Oh, se ce l’hanno. È certo da alcune frasi) non sappiamo niente. Nemmeno una cippa.
C’è
qualche abbraccio; c’è qualche parola buttata lì per caso. Ma nulla di
definito. Nulla di preciso. Solo molto fumo. Ed è anche un peccato che, di
fatto, a un certo punto L.J. sparisca (manco è
nominato, nell’ultima serie!). Va bene non renderlo il motore dell’azione ma,
dico io! Linc ha fatto i salti mortali per
riavvicinarsi a questo figlio che gli scappava fra le mani; e Michael gli vuole
bene. Lo si vede. Anche prima di finire in prigione gli vuole bene. Per lui è
importante. Eppure. Puff! Finito l’uso, finito il
personaggio.
Un
po’ come è successo con Veronica.
Peccato.
Un vero peccato.
E
allora, visto che comunque la parola uncle sulla tomba c’è (e qualcuno – leggi L.J. – deve aver insistito per mettercela) non potevo
sottrarmi. Via, allora.
Immaginando
questo rapporto di padre putativo-surrogato di
Michael con un ragazzino che va crescendo, che odia suo padre solo perché amare
un padre che non c’è e si mette nei guai una volta sì e l’altra pure è solo
troppo difficile. La rabbia, molto spesso, è più comoda dell’amore. Soprattutto
in un ragazzino; soprattutto in un adolescente.
Quindi:
mi sono divertita ha vedere Michael attraverso gli occhi di un adolescente. Una
specie di eroe salvatore senza spada e con poche parole in bocca. Un eroe con
un’armatura di latta che può diventare la padella di un pancakes.
Forse
con L.J. esce (o almeno a me piace pensare che esca)

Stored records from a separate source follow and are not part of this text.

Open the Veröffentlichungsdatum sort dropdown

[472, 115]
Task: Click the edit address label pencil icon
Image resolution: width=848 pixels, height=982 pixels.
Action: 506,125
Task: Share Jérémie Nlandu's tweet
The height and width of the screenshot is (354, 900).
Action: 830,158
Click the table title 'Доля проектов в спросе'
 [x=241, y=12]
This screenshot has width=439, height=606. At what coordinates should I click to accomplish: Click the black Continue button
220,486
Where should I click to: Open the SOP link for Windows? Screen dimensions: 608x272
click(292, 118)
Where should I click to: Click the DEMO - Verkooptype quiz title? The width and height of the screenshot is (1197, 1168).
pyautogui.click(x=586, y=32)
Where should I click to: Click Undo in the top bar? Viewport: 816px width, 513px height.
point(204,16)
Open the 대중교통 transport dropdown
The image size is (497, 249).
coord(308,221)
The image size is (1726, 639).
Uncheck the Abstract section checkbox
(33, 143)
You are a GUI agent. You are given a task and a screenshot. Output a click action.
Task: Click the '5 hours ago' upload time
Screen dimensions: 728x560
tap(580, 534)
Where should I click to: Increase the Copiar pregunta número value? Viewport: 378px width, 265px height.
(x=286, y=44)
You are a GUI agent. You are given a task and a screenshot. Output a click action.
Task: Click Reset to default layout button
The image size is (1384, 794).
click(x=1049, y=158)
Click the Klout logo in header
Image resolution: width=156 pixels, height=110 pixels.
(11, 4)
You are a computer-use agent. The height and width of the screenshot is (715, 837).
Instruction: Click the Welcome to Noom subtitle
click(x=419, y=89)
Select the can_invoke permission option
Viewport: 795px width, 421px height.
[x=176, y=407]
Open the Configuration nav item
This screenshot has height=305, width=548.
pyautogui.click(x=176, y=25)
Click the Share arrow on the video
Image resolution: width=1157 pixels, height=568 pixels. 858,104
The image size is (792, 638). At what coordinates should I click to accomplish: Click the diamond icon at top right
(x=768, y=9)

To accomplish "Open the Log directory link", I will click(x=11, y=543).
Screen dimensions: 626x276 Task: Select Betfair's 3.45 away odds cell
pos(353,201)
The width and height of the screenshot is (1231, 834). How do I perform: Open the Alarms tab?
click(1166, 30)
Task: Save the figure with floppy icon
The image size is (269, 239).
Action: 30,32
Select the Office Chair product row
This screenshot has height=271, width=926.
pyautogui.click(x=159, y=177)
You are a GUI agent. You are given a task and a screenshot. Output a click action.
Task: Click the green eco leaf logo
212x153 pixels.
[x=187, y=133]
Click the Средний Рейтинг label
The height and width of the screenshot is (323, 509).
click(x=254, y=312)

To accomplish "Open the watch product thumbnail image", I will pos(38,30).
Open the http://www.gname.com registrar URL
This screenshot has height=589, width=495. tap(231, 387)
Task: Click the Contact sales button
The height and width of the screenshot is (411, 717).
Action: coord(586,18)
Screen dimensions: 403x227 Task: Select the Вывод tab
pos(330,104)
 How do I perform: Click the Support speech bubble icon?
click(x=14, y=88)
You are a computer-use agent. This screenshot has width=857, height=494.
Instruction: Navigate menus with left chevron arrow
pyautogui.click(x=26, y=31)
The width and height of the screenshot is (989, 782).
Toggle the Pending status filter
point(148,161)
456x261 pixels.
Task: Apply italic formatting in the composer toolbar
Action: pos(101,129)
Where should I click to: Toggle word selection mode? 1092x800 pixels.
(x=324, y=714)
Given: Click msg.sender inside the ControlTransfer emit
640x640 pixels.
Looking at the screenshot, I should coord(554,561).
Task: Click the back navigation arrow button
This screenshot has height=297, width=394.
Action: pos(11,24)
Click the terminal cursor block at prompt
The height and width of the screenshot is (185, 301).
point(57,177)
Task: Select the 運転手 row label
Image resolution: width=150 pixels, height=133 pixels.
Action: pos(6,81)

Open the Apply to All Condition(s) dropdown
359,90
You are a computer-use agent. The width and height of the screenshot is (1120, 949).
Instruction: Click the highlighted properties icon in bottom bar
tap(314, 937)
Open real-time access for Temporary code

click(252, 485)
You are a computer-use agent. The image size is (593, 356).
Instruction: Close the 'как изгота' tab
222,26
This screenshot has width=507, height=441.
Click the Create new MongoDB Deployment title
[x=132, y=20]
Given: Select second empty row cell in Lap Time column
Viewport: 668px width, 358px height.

il Michael della quotidianità, quello che era prima del carcere, prima di
tutto. Quello che era semplicemente come uomo di tutti i giorni. Troppo
arrabbiato con il fratello per parlare; e troppo legato a lui e alla sua
famiglia per abbandonare un nipote-bambino a se stesso.
E
comunque sì: Michael non sa cucinare! Non si può essere bravi in tutto, no? E
visto che la perfezione non esiste (nemmeno nelle storie) un difetto dovevo
pure trovarcelo! Quindi: è una schiappa in cucina. Roba da lavanda gastrica.
Sarà forse per questo che Linc ama cucinare? E quei pancakes ai mirtilli dovevano avere un ruolo.
Assolutamente! Altrimenti erano un po’ troppo sprecati. Anche se forse sono uno
dei protagonisti dell’episodio di attesa dell’esecuzione.